What to do: Establish how many lines below contain the string "back". Respond with that number alone.

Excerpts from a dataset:
☆ ☆ ☆ ☆ ☆ ☆ ☆

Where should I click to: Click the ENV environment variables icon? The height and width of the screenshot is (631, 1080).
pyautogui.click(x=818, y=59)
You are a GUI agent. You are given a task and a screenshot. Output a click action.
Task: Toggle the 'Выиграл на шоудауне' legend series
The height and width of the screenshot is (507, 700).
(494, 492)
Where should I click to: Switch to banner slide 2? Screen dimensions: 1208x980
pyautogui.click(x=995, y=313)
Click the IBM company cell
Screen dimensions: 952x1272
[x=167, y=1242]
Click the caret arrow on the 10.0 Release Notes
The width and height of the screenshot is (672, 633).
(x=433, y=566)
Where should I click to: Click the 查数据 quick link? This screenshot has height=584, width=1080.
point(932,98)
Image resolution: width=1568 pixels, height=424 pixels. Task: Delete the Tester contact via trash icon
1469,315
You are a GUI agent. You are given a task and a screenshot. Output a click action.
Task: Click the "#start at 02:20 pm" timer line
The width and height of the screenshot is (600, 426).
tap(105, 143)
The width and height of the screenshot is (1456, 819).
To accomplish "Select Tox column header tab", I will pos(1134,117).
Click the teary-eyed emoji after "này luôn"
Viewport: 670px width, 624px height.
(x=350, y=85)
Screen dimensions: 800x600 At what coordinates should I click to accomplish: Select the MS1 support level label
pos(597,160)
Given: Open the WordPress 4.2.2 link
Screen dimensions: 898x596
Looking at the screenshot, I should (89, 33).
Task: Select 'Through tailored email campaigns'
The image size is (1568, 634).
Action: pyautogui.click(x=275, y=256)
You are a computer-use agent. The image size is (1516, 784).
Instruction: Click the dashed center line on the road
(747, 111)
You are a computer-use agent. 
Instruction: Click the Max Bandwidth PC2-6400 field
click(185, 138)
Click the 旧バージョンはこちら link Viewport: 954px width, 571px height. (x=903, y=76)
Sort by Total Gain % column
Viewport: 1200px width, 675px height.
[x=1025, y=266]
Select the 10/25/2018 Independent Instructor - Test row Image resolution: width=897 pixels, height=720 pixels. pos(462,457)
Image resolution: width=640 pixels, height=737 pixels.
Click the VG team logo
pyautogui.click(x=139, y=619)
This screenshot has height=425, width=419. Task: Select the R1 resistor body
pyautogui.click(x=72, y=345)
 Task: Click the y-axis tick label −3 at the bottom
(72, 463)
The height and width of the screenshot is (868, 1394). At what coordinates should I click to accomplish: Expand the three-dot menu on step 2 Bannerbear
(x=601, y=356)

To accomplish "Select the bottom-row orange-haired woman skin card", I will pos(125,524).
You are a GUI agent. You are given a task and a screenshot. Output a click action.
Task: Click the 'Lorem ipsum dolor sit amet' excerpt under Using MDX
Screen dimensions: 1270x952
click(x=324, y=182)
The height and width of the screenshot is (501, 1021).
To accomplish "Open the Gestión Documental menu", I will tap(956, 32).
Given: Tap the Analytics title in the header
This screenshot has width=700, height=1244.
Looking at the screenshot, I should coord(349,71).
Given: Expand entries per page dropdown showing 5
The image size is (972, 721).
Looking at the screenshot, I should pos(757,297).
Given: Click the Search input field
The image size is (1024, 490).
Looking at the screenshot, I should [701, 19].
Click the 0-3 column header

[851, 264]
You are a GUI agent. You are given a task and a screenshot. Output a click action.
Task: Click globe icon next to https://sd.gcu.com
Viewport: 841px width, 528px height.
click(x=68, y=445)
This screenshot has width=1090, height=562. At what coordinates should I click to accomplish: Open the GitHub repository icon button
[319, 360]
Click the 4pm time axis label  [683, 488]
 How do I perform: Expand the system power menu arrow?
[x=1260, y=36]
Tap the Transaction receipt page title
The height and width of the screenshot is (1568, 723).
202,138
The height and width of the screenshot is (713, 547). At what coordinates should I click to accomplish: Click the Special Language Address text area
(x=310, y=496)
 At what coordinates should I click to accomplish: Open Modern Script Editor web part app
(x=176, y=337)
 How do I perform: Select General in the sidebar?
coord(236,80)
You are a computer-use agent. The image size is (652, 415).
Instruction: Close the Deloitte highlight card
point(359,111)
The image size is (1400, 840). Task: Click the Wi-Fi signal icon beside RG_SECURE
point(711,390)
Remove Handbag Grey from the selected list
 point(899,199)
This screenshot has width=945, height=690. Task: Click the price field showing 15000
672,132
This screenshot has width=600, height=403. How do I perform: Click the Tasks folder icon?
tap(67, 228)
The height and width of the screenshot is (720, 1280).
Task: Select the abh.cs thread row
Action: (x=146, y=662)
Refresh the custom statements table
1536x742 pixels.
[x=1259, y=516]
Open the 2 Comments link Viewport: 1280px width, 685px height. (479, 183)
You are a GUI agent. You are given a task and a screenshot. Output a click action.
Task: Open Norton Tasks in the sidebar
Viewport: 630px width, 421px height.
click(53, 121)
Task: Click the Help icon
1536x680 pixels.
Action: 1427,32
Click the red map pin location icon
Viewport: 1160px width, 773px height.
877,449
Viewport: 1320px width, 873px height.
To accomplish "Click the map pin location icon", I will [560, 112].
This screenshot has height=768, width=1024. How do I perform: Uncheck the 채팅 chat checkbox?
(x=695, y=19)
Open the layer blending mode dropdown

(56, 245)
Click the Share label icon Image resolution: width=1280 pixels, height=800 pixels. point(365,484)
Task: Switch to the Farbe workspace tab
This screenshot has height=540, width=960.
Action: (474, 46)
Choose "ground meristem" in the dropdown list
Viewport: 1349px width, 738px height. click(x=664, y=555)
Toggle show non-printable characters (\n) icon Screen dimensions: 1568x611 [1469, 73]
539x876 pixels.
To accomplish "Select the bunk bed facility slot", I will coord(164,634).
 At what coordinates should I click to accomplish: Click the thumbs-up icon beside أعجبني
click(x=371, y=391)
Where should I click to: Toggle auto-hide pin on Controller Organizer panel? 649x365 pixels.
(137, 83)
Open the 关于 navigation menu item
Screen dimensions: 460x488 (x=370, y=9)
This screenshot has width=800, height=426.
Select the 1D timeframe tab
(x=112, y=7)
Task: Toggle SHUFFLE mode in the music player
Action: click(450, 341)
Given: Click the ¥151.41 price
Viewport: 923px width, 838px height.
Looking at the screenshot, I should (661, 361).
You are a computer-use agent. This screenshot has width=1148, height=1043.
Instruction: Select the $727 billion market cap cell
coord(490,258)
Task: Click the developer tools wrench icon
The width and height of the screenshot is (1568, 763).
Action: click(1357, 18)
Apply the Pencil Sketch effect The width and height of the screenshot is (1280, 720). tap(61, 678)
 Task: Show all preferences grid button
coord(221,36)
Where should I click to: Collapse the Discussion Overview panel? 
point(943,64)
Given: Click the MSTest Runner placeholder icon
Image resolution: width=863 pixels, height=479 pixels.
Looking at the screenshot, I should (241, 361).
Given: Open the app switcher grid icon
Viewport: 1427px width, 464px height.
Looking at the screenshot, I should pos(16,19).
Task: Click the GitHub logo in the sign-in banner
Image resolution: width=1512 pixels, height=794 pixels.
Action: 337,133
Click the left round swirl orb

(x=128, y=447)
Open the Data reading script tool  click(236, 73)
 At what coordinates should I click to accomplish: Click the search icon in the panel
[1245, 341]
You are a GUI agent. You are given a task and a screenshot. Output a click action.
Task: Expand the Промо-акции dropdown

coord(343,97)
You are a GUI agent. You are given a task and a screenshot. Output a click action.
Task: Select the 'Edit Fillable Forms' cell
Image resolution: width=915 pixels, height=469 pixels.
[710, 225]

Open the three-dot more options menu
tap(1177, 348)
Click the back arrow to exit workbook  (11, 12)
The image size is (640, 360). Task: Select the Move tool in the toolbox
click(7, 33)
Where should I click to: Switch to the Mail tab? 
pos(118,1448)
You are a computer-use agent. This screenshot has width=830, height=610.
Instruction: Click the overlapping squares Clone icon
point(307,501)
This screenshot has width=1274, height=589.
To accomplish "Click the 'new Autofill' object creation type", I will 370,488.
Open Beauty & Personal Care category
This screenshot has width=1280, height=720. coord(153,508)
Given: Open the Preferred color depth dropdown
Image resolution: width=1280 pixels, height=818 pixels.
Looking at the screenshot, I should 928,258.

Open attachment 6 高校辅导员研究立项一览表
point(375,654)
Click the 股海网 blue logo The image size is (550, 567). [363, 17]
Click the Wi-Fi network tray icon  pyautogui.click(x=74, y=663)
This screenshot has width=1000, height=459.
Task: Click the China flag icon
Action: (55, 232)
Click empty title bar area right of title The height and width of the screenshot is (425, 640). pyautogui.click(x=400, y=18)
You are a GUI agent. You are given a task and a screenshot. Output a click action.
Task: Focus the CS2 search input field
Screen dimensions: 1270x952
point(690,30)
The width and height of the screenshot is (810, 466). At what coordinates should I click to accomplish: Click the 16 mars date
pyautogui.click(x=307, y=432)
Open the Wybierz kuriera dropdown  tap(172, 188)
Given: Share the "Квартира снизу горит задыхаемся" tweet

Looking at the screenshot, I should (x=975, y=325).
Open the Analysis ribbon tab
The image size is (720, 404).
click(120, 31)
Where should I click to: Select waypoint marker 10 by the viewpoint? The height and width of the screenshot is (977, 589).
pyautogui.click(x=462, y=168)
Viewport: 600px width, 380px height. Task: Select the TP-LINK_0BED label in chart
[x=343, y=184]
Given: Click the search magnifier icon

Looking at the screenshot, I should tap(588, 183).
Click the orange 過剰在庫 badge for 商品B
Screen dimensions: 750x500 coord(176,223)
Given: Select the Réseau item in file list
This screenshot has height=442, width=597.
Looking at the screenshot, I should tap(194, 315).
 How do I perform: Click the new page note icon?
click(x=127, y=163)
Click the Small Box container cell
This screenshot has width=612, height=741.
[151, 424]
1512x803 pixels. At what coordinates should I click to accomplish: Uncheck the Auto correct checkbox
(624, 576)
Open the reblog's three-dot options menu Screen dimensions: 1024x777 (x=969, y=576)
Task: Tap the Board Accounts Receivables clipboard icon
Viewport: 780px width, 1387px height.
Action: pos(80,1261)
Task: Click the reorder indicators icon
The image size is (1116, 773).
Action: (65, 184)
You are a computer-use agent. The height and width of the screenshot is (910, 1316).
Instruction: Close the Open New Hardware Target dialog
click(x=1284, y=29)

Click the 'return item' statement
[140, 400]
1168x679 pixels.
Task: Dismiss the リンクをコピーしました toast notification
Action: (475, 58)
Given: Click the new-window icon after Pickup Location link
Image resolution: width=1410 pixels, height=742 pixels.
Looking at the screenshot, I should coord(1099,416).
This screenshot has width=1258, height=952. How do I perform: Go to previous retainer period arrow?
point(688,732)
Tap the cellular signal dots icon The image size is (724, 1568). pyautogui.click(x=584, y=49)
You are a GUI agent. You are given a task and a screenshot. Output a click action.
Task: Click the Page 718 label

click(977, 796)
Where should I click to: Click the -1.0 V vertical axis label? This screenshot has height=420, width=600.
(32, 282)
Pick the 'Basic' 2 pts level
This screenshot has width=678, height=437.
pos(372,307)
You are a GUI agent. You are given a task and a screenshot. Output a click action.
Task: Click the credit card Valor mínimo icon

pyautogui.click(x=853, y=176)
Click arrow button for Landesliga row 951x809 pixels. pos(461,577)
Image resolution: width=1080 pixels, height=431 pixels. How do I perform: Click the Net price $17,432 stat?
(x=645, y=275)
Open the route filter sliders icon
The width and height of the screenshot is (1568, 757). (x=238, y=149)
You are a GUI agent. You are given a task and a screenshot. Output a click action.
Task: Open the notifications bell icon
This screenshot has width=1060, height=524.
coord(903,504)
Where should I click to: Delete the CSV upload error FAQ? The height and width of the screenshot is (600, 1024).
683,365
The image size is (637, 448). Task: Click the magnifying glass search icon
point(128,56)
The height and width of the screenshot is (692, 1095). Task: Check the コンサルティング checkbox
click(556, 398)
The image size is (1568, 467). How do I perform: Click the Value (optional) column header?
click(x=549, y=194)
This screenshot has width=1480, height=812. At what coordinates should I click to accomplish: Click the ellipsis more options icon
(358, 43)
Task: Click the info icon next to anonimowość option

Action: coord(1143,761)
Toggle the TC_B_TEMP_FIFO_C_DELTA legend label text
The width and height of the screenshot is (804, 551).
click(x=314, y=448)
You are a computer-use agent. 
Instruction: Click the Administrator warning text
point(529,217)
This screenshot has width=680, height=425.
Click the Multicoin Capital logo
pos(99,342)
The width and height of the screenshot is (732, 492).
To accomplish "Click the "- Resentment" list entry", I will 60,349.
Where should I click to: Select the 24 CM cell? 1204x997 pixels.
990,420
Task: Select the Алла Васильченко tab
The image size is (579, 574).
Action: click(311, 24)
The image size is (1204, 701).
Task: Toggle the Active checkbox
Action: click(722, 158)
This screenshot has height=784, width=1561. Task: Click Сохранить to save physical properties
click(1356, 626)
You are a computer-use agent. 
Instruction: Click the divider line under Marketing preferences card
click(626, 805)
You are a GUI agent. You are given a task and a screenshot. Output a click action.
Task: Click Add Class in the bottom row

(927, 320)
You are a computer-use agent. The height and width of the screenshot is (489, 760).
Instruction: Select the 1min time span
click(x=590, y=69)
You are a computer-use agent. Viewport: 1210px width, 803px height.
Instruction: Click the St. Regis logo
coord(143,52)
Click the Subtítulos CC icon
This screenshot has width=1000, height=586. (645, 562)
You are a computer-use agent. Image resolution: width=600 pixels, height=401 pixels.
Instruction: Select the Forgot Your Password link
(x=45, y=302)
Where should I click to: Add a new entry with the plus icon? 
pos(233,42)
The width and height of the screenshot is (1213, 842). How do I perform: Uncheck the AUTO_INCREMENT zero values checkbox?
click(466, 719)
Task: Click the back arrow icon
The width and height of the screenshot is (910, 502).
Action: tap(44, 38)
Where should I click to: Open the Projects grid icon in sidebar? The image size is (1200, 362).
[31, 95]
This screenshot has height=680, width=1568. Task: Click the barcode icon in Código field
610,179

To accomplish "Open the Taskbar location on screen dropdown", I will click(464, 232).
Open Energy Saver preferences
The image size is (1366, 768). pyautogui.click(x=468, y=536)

☆ ☆ ☆ ☆ ☆ ☆ ☆

Answer box: 2